Il manager non vede “la necessità di fare fusioni con altri competitor” in Italia, “anche perché dal punto di vista antitrust non sarebbe semplicissimo fare fusioni che determinerebbero posizioni asimmetriche sul mercato”. Diverso il discorso per l’acquisto di “pezzi di infrastruttura”. Patuano ha sottolineato che “Metroweb è una straordinaria infrastruttura in fibra a Milano, Hera a Bologna ha un’eccellente qualità di fibra, quasi tutti i Comuni hanno messo giù fibra, da qui a dire che riescano a tirarci fuori del valore. Questo potrebbe essere un elemento interessante”. Telecom Italia ha maggiori margini di manovra, “prima facevamo i conti con un bilancio un po’ risicato, oggi avendo riguadagnato un po’ di flessibilità dobbiamo ragionare in un’ottica diversa, fare quello che e’ opportuno fare. Il nostro bilancio è migliorato, dobbiamo sicuramente continuare a lavorarci, ma la rete rappresenta un elemento molto importante del nostro stato patrimoniale”.

In audizione è stato affrontanto anche il tema occupazione. “Il mio problema è che Telecom Italia è da 8 anni che non assume e ogni anno che passa è ogni anno più vecchia”, ha messo in evidenza il manager, spiegando che, a seguito della riforma delle pensioni “non abbiamo gente da pensionare” e questo fa sì che “non assumiamo”. Ne deriva un aumento dell’età media della forza lavoro e “vado a parlare di Internet con un lavoratore di 55 anni, quando dovrei parlarne con suo figlio”.
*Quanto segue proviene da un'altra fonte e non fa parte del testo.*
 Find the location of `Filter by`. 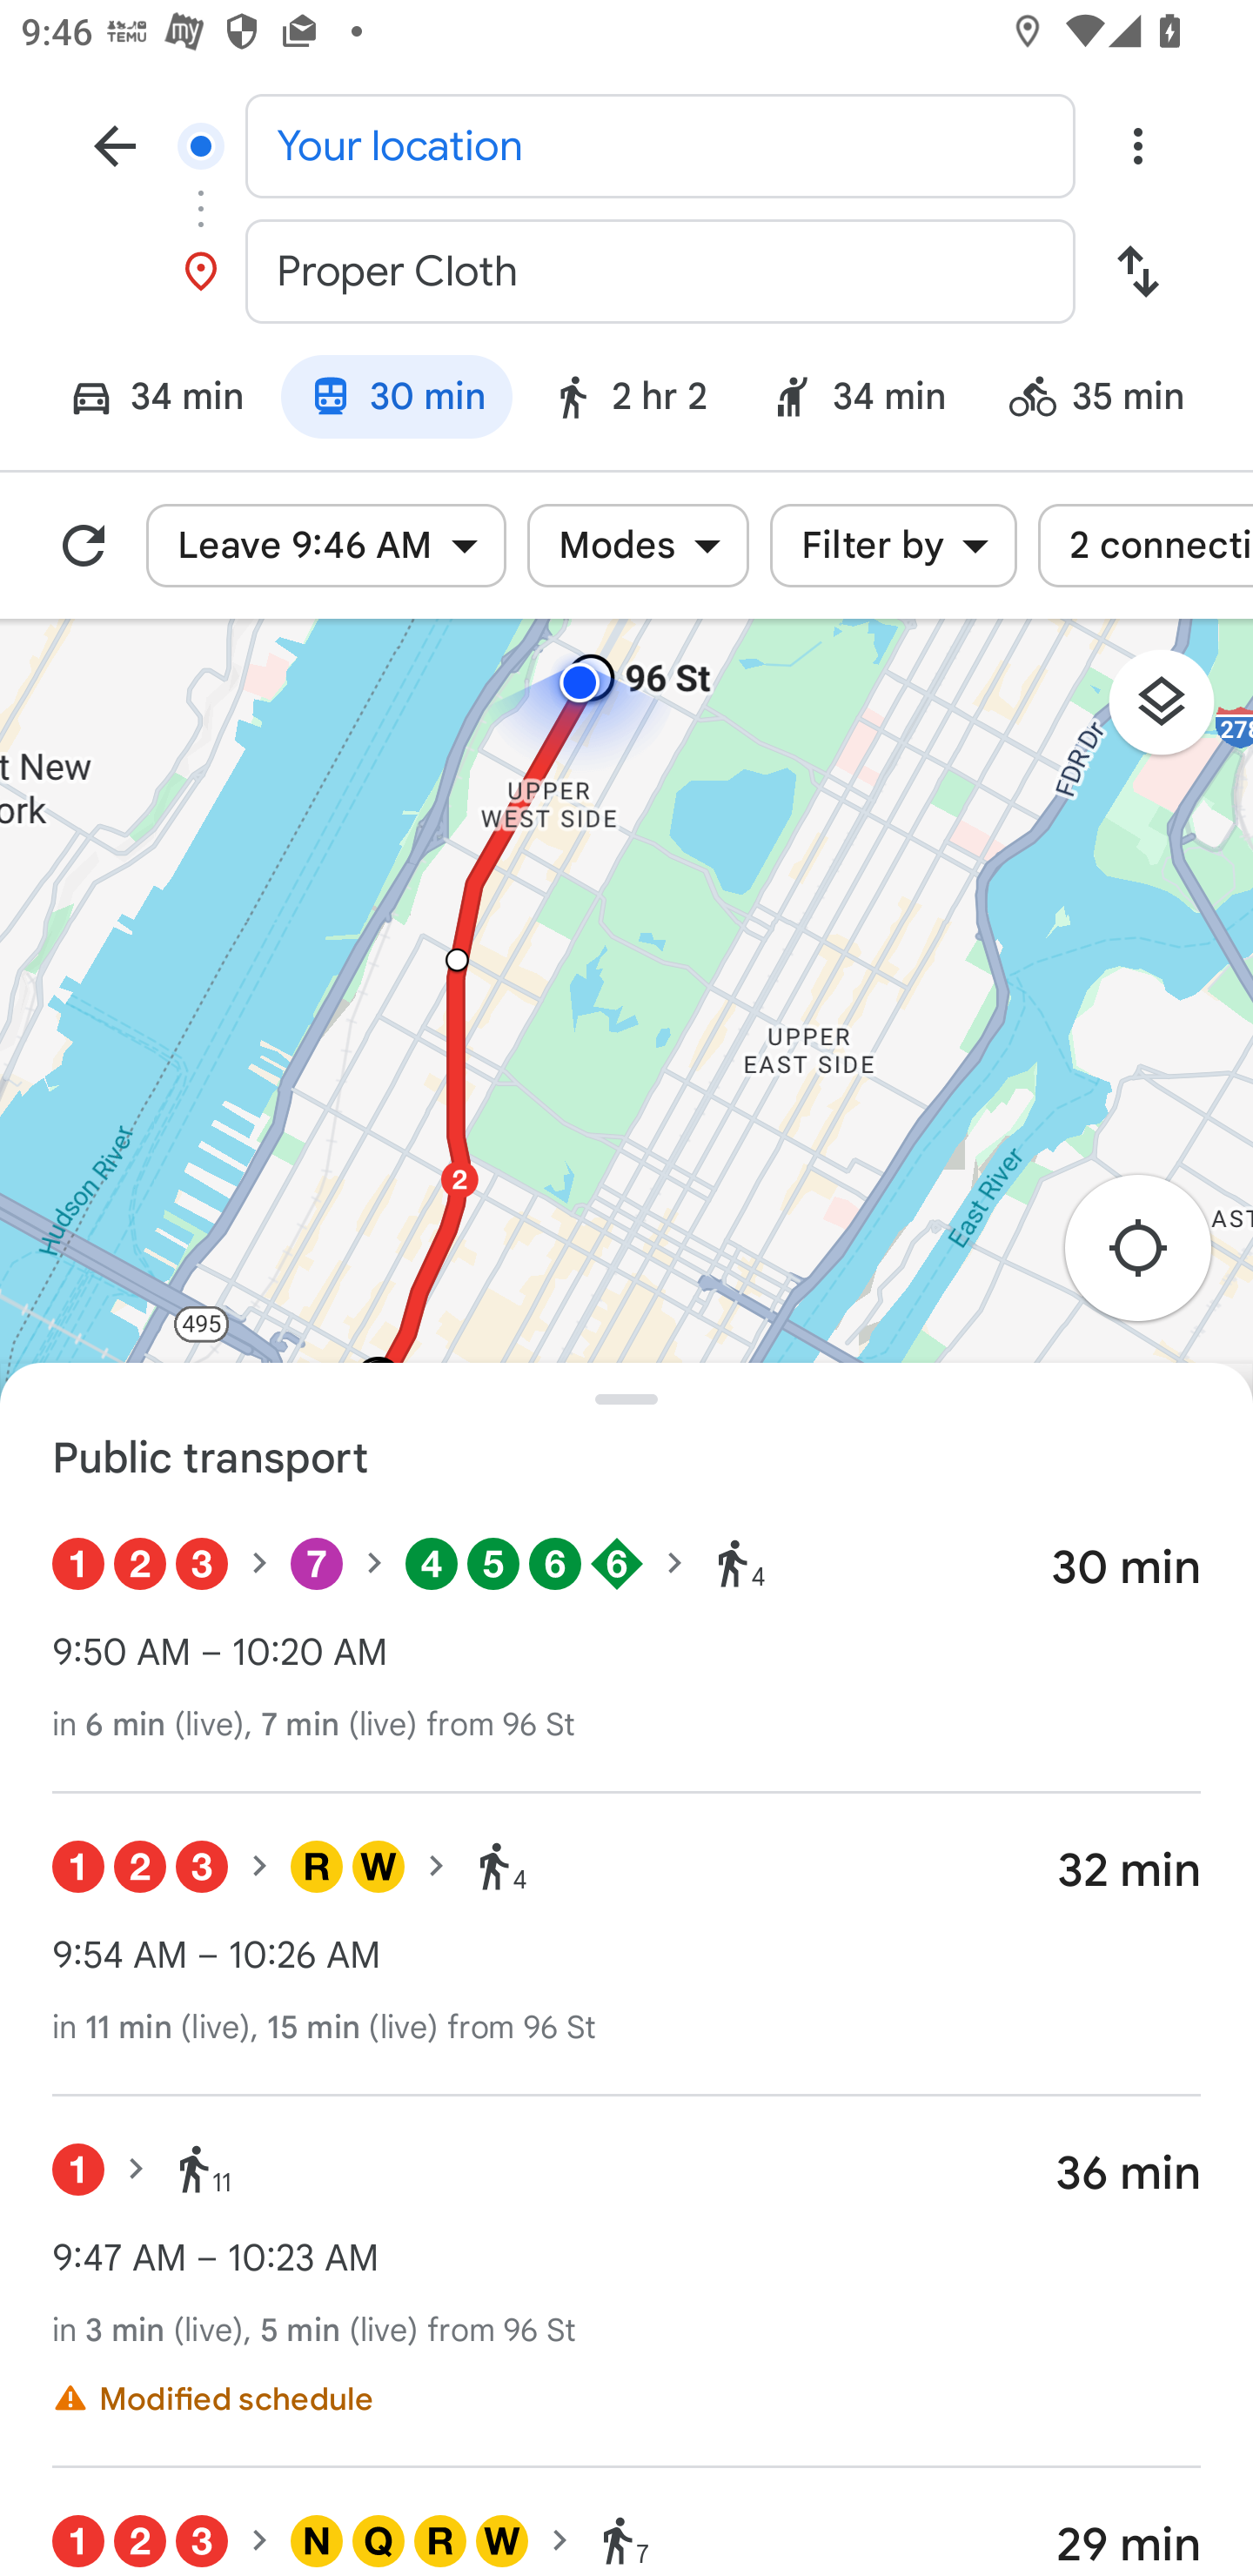

Filter by is located at coordinates (894, 546).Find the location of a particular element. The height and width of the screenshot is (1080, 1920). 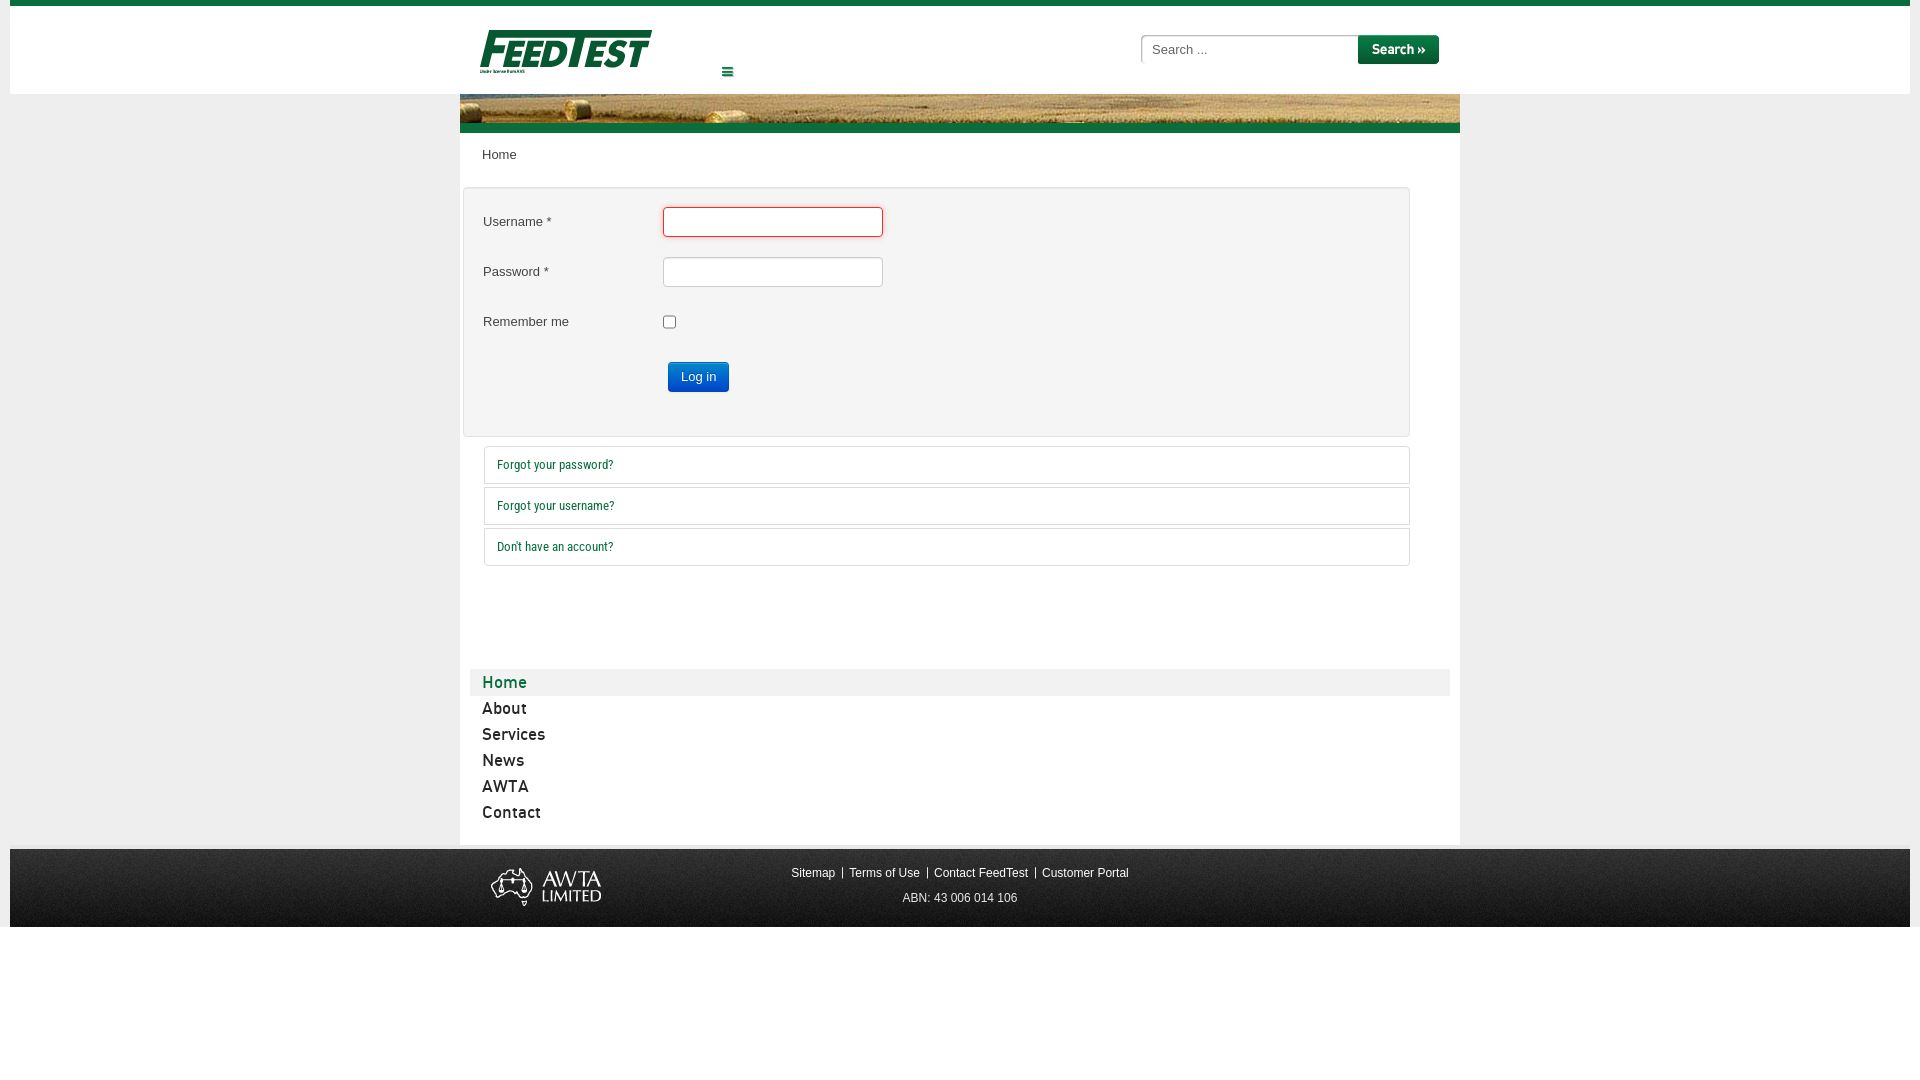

“Noi da otto anni – ha aggiunto – assumiamo solo decine di unità. Questo non va bene. Non posso neanche spogliarmi dal ruolo di manager e dire porte aperte. L’unico modo, visto che ho dei sindacati di categoria in gamba, è sedersi al tavolo con loro”.

Patuano ha quindi difeso l’accordo con i sindacati del 27 marzo scorso, dicendo che “prevede uno scambio virtuoso fra recupero di efficienza, aumento della produttivita’, riduzione dei costi e garanzia del mantenimento degli attuali livelli occupazionali”. La sfida del nuovo Piano è quella di “assicurare una transizione non traumatica verso il necessario cambio di mix delle competenze”.

Infine l’annuncio sulle buonuscite milionarie a Telecom Italia. ”Abbiamo scelto di non dare mai più contratti paracadute” ha spiegato ”Io non ho contratti paracadute. Se vado via mi danno quello che mi spetta da dirigente come dal contratto collettivo”.